A l’image de nombreux autres pays, Harry Potter est et a toujours été extrêmement populaire en Russie, même si régulièrement accusé de « promouvoir la sorcellerie auprès des jeunes » ; aujourd’hui encore, il fait partie du top 10 des livres pour enfants et jeunes adultes les plus vendus dans le pays.

Ce succès persistant a eu entre autre pour conséquence de donner naissance à de nombreuses parodies et de faux tomes de la saga à la sauce russe, respectant plus ou moins les principes des livres originaux. Si certains peuvent être amusants pour les enfants, avec leurs références à la pop-culture locale, d’autres vont plus loin dans le détournement, allant jusqu’à utiliser leurs versions pour promouvoir une idéologie aux antipodes des valeurs défendues par la saga.


Les parodies de Harry Potter ont vu le jour au début des années 2000 en Russie, peu après la publication des traductions russes des premiers tomes. Ces versions détournées proposaient généralement les aventures d’un jeune sorcier au nom fortement inspiré de celui de Rowling, tels que « Harry Proglotter » ou « Porry Hatter », et le récit suivait une structure similaire à celle des versions officielles.

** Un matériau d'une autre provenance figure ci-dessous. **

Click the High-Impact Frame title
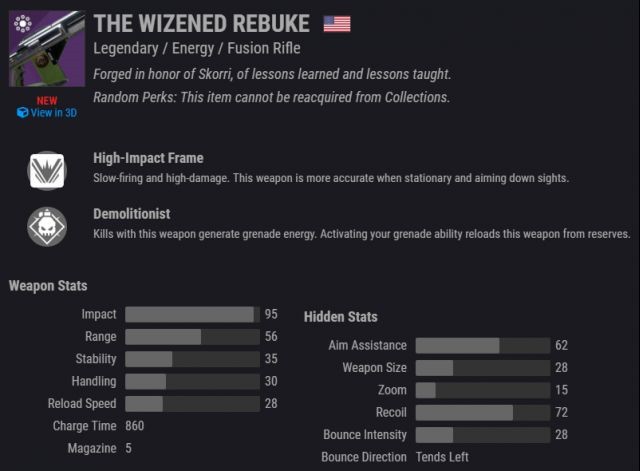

Et alors que J.K Rowling a truffé ses romans de références à la culture et au mode de vie britannique, de nombreux auteurs de parodies ont saisi l’occasion pour adapter les références culturelles, et ont ainsi dépeint dans leur livre une vision de la Russie des années 2000 avec une précision et une honnêteté peu courante dans la littérature jeunesse contemporaine : on peut notamment y trouver des références aux « nouveaux Russes », à la mafia, mais aussi quelques moqueries à l’égard de politiciens.

tanya_grotter.png La majorité de ces adaptations culturelles semblent innocentes ; il s’agit souvent de transposer le cadre britannique de la saga dans un autre plus familier aux jeunes lecteurs, et de lier l’intrigue du roman à l’histoire du pays. Par exemple, dans la version de Tanya Grotter, les Dursley sont remplacés par le riche clan moscovite Durnev, où l’oncle Hernan Durnev est un député qui rêve de devenir président. [De telles transpositions culturelles ont également été régulièrement pratiquées en France jusque dans les années soixante-dix ; allez donc jeter un coup d’œil à la version originale du Club des Cinq… ]] Les références aux contes traditionnels russes sont également bien présentes, avec l’ajout du personnage de [Kochtcheï par exemple.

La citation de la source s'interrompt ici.